* [DATA IN THIS EXERCISE]
····················
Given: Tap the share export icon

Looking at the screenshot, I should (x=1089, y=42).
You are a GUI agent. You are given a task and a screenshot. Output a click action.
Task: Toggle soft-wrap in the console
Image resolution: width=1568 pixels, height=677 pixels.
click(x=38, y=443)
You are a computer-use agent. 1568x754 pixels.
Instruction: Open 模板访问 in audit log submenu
····················
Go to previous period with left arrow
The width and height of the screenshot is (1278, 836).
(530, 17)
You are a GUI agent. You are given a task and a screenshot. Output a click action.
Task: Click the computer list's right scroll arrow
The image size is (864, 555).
····················
* [EXERCISE] Pick out all lines from the data above in which the word "computer" appears.

* [ANSWER FOR THE TASK]
You are a computer-use agent. 1568x754 pixels.
Task: Click the computer list's right scroll arrow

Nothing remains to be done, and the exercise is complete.